Requirement >>
Would you output the entries below only from the line containing "At what coordinates should I click to accomplish: Open the" through the line containing "Screen dimensions: 917x1148", exactly as they stand and with both ends included?

Entries shown >>
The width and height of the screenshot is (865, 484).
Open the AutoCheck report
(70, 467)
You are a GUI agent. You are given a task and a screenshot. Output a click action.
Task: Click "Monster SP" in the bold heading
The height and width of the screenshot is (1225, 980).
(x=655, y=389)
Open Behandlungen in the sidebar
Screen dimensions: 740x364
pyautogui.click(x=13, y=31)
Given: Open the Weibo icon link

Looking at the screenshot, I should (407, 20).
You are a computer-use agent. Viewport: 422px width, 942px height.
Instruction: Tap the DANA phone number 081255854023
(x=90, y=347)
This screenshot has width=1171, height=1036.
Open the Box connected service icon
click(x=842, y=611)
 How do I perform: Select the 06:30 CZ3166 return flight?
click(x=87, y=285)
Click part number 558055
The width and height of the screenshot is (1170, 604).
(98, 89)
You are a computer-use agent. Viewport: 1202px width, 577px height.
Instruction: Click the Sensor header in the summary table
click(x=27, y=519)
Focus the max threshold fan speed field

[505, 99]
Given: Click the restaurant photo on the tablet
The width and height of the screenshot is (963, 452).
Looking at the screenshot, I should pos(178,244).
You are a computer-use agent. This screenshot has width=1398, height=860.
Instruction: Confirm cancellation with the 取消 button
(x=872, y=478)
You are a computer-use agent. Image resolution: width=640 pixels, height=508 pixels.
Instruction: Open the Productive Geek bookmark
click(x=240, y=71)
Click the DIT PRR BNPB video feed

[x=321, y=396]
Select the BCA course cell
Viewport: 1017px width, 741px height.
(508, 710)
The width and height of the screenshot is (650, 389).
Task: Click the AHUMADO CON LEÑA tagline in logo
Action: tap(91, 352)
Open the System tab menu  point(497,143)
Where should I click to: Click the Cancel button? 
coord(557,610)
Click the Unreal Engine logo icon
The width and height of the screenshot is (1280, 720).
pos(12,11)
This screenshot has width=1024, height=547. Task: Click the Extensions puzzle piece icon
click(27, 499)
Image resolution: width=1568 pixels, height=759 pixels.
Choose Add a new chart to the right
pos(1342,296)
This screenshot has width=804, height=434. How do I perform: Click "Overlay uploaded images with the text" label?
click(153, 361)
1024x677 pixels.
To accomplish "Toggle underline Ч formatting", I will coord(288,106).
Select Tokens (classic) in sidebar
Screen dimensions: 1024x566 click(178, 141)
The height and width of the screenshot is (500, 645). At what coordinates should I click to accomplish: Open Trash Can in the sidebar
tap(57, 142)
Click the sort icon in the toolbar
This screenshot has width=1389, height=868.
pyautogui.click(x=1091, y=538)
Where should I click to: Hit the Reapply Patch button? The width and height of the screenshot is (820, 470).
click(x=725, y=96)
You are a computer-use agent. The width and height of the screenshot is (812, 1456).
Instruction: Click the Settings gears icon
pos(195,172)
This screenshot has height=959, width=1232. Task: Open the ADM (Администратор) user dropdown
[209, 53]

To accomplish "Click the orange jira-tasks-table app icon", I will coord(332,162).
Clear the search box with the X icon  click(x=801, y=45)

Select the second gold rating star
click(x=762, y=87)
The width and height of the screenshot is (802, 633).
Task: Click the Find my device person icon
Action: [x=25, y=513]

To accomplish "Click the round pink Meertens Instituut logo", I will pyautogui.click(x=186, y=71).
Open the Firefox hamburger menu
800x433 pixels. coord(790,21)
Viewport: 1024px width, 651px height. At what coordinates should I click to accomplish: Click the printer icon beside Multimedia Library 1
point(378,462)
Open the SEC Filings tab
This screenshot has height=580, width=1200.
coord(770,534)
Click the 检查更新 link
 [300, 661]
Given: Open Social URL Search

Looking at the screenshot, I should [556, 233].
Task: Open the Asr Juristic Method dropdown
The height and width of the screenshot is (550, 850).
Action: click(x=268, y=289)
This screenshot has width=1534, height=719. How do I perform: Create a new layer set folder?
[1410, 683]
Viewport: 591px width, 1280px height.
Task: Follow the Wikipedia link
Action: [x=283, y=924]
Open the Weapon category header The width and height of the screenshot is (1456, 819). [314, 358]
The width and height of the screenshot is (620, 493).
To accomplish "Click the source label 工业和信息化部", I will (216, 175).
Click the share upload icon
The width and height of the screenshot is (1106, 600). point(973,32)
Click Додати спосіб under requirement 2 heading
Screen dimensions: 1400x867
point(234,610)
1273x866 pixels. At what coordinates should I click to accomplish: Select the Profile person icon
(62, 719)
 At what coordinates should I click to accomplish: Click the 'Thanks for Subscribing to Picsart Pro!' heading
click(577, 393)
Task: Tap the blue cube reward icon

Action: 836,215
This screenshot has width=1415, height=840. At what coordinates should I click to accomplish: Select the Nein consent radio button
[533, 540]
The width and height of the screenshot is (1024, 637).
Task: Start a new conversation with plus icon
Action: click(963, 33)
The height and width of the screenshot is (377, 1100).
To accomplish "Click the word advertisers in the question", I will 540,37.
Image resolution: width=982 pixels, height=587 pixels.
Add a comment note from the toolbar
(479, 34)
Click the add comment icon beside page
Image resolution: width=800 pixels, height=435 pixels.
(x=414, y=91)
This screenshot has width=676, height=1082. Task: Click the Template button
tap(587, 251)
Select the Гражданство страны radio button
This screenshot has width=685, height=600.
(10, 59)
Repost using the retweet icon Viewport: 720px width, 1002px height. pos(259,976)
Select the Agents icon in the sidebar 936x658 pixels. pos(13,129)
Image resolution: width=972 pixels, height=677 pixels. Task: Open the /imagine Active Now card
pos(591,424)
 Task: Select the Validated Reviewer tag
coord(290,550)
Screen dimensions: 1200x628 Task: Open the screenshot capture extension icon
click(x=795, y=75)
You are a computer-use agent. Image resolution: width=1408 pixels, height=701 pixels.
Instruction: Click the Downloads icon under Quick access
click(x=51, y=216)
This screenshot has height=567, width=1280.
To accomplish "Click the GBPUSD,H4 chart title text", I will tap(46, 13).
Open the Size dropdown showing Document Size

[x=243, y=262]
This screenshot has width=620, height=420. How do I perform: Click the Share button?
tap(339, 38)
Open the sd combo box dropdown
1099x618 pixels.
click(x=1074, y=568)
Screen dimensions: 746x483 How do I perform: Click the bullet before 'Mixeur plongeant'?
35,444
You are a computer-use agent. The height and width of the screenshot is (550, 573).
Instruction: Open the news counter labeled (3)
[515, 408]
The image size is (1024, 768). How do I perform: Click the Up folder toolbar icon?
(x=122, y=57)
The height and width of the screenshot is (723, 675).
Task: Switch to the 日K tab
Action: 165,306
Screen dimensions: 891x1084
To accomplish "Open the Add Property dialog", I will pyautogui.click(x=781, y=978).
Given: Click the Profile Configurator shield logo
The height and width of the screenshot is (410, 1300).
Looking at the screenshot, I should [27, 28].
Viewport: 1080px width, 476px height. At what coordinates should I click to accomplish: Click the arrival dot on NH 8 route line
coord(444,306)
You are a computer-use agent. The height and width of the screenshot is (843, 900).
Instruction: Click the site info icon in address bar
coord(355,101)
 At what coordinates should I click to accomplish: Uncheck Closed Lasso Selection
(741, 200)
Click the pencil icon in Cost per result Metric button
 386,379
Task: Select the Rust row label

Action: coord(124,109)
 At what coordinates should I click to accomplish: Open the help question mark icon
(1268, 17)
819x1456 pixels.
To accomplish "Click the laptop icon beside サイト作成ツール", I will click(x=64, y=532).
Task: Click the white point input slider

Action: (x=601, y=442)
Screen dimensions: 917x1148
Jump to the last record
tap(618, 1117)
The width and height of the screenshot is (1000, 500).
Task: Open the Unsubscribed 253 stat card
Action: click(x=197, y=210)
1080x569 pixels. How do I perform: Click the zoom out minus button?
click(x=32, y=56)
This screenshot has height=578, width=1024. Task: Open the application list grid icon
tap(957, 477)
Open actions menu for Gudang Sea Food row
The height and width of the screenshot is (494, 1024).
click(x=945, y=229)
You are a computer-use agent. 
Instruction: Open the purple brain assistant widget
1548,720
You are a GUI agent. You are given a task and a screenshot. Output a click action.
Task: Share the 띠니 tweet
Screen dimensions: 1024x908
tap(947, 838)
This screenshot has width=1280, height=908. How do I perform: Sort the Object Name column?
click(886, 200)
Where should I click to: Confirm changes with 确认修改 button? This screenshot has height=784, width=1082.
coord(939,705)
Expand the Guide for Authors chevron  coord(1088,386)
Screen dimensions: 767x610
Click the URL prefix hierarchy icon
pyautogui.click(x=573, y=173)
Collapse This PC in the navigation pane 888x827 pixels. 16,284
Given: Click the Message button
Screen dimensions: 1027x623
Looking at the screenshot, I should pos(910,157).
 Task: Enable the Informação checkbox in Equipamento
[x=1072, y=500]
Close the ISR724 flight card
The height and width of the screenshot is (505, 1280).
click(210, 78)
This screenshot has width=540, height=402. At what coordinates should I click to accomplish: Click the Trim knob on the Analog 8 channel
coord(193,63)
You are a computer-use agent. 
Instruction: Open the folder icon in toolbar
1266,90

Written solution >>
 At what coordinates should I click to accomplish: Open the help question mark icon
(1268, 17)
819x1456 pixels.
To accomplish "Click the laptop icon beside サイト作成ツール", I will click(x=64, y=532).
Task: Click the white point input slider

Action: (x=601, y=442)
Screen dimensions: 917x1148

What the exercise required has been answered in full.